Whether anything will actually be offered for download, much less what the payload might be, is unclear. No particular function or payload currently within the malicious code is due to activate on 1 April. It's also possible that a payload will only be offered up for download days or week after the new call-home routine comes into effect.

If updates are successfully made, infected machines are programmed to suspend call-home activity for 72 hours, as an analysis by Sophos explains.

Lessons from the call back routines of previous variants of the worm provide few clues as to what might happen. Sophos said it never observed the previous Conficker-B variant ever downloading malicious payloads, other than updates to Conficker-B++ and Conficker-C. As a result, there isn't much history to draw upon for any speculation as to the eventual goal of the Conficker botnet.

Anti-virus firms are keeping a close eye on what Conficker might do early next month while downplaying concerns that Downadup will either "erupt" or "explode" on 1 April, deluging us with spam or swamping websites with junk traffic in the process.

"Let's not forget that history has shown us that focusing on a specific date for an impending malware attack has sometimes lead to nothing more than a damp squib," notes Graham Cluley, senior technology consultant, at Sophos.

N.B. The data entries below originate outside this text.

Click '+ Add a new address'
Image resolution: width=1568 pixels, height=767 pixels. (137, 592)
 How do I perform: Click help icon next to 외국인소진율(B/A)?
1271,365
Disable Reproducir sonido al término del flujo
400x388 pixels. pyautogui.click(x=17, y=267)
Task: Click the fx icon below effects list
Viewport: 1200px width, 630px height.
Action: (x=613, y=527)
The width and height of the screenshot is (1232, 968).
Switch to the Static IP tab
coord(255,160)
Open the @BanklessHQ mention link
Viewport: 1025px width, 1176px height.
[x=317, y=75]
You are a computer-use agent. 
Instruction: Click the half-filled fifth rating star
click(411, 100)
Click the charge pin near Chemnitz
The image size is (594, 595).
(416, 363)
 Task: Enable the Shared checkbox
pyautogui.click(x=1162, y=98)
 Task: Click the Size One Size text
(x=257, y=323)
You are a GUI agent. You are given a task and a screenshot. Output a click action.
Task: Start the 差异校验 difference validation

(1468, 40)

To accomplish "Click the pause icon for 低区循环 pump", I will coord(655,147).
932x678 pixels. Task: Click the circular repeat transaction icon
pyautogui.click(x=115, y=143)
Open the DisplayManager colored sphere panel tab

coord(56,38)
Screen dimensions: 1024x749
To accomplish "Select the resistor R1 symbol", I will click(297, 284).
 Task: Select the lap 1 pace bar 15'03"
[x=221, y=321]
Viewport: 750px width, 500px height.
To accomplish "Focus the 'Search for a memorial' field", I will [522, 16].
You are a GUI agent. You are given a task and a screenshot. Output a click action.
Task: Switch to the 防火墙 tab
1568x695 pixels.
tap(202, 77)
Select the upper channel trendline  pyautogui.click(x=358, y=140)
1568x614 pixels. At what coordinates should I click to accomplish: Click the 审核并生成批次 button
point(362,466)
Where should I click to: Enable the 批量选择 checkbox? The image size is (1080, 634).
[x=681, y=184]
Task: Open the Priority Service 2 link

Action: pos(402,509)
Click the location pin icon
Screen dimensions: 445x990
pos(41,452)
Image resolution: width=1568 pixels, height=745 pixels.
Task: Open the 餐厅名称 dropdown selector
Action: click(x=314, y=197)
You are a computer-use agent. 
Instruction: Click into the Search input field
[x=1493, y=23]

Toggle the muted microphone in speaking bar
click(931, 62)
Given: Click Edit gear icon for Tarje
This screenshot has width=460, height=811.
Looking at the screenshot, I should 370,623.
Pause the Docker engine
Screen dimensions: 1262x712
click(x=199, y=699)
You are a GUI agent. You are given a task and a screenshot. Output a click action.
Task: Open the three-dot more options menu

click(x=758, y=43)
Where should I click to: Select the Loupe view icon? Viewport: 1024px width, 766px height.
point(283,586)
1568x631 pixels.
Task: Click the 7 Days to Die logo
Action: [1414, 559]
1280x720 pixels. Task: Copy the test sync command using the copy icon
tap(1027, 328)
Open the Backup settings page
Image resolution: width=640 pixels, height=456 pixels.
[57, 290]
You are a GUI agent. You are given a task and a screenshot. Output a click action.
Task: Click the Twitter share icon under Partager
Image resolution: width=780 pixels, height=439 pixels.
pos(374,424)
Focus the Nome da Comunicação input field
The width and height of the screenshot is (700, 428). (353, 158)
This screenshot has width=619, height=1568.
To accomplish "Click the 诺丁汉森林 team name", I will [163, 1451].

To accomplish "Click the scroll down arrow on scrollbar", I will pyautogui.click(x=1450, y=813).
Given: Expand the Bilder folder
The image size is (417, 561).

Although nothing might happen it's never a bad time for sys admins to check for infection by Conficker on their network. Such infections have already caused widespread problems.

Symantec said that the worm, which had initially focused solely on spreading "has since developed into a robust botnet, complete with sophisticated code signing to protect update mechanisms, as well as a resilient peer-to-peer protocol".

Windows PCs infected with Conficker (Downadup) are programmed to dial home for updates through a list of pseudo-random domains. Microsoft is heading a group, dubbed the anti-cabal alliance, to block unregistered domains on this list. The more complex call-home routine deployed by Conficker-C comes in apparent response to this move.

Rik Ferguson, a security researcher at Trend Micro, added that blocking call-back domains associated with the latest variant of the worm will be "almost impossible" not only because of the daily volume, but also because there is a possibility that legitimate domains might be hit as a result. Even earlier versions of the worm, calling far fewer domains every day, used algorithms that threw up addresses that coincided with legitimate domains.

Birth of a superworm

Variants of the Conficker worm, which first appeared back in November, spread using a variety of tricks. All strains of the superworm exploit a vulnerability in the Microsoft Windows server service (MS08-067) patched by Redmond in October.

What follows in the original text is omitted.